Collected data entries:
════════
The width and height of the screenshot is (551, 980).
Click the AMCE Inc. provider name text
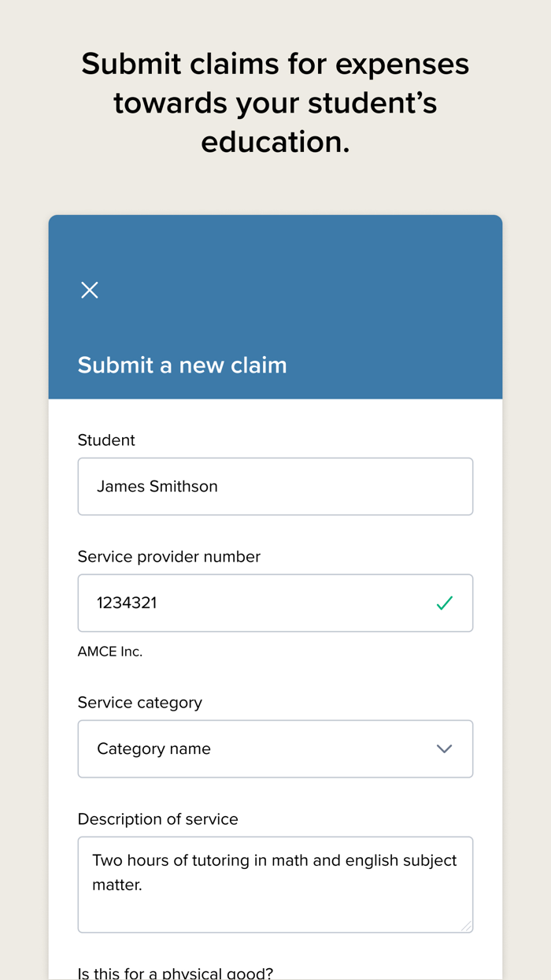[110, 651]
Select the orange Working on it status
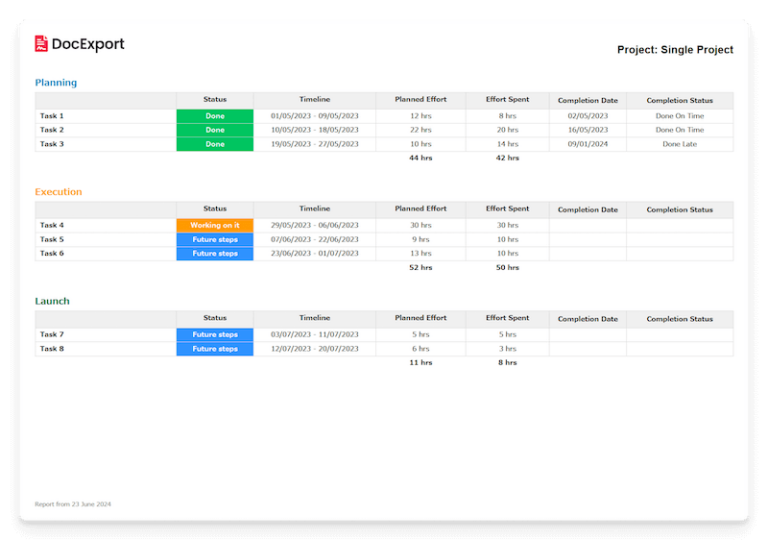Image resolution: width=768 pixels, height=540 pixels. [x=215, y=225]
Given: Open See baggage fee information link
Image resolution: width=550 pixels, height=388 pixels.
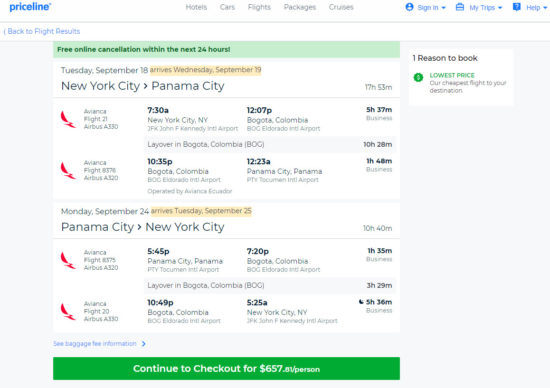Looking at the screenshot, I should [x=99, y=343].
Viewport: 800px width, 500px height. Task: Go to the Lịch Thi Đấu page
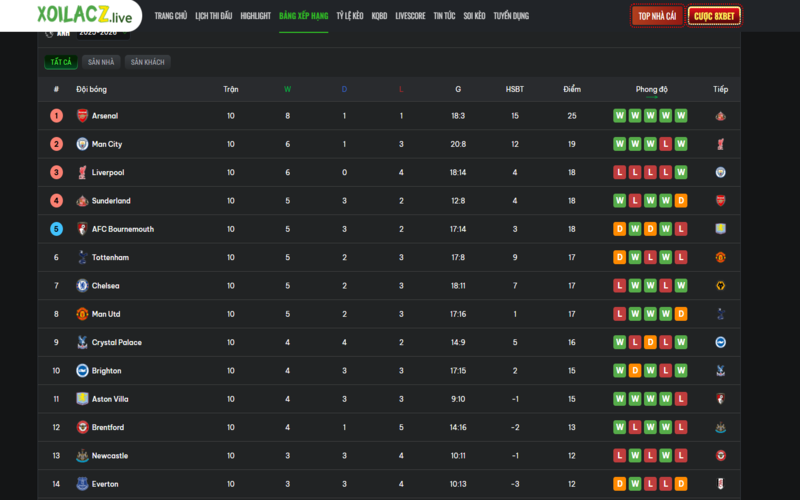tap(215, 17)
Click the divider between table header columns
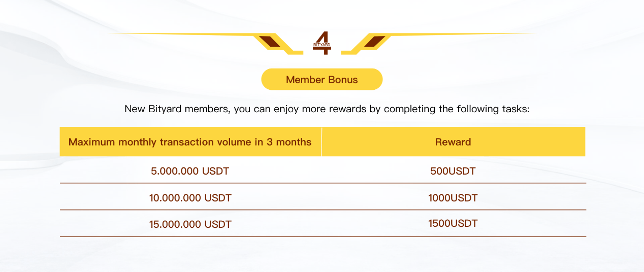This screenshot has height=272, width=644. pyautogui.click(x=321, y=142)
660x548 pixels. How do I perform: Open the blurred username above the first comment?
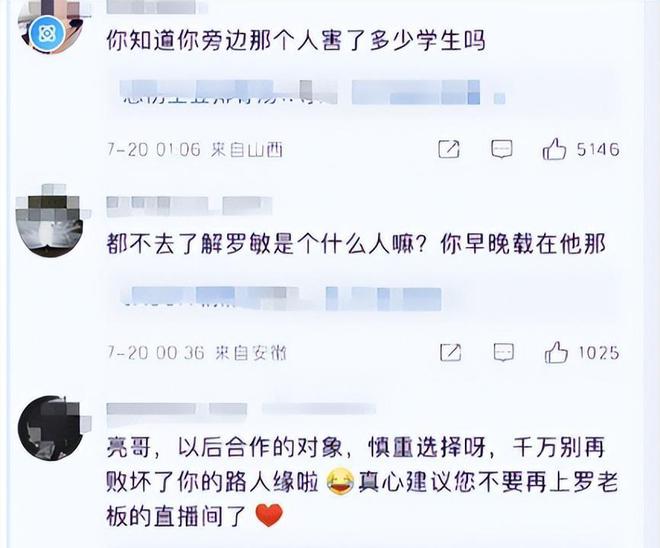(157, 7)
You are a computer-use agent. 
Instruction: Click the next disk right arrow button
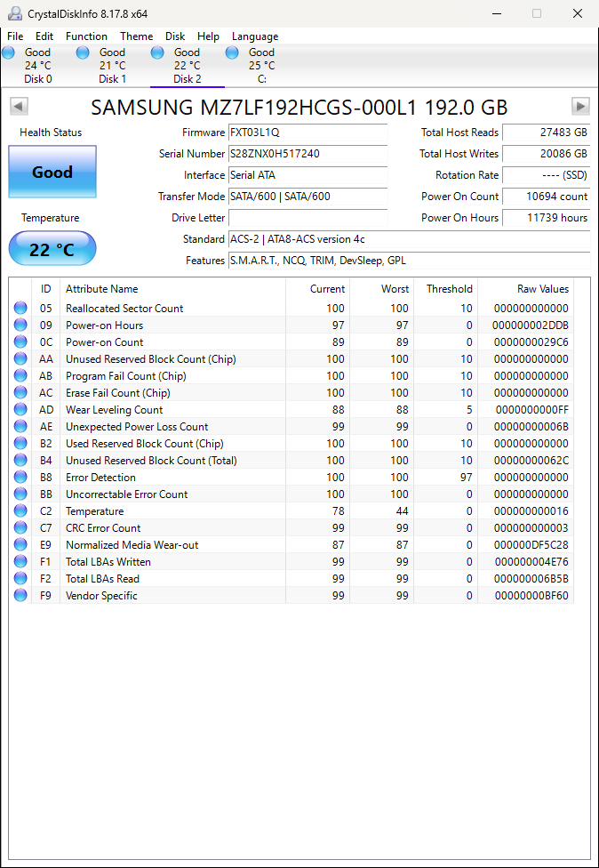580,107
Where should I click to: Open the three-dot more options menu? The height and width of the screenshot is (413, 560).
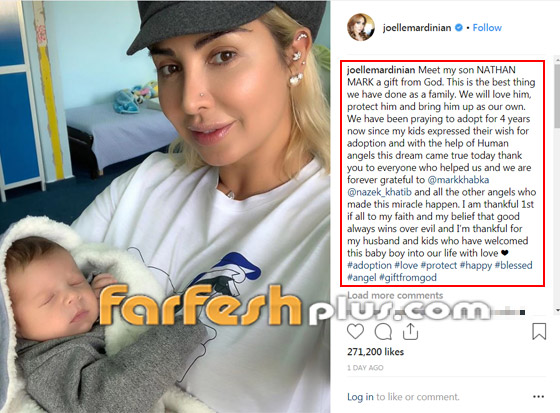538,397
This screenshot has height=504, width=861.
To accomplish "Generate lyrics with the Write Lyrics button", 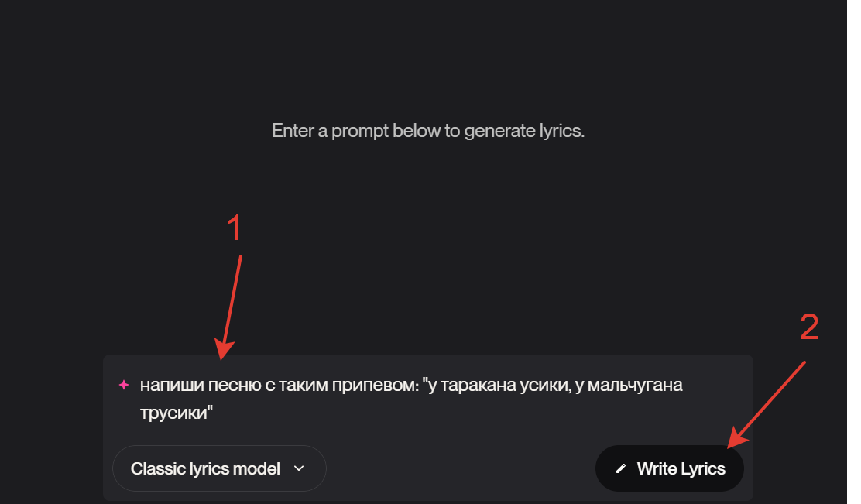I will (669, 468).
════════
_EXERCISE PROMPT_: Output should consist of the lines above from the one with "Instruction: Click the" down to the one with "This screenshot has height=504, width=861.", exact and without pictures.

_SOLUTION FOR THIS TASK_:
Instruction: Click the next disk right arrow button
580,107
Where should I click to: Open the three-dot more options menu? The height and width of the screenshot is (413, 560).
538,397
This screenshot has height=504, width=861.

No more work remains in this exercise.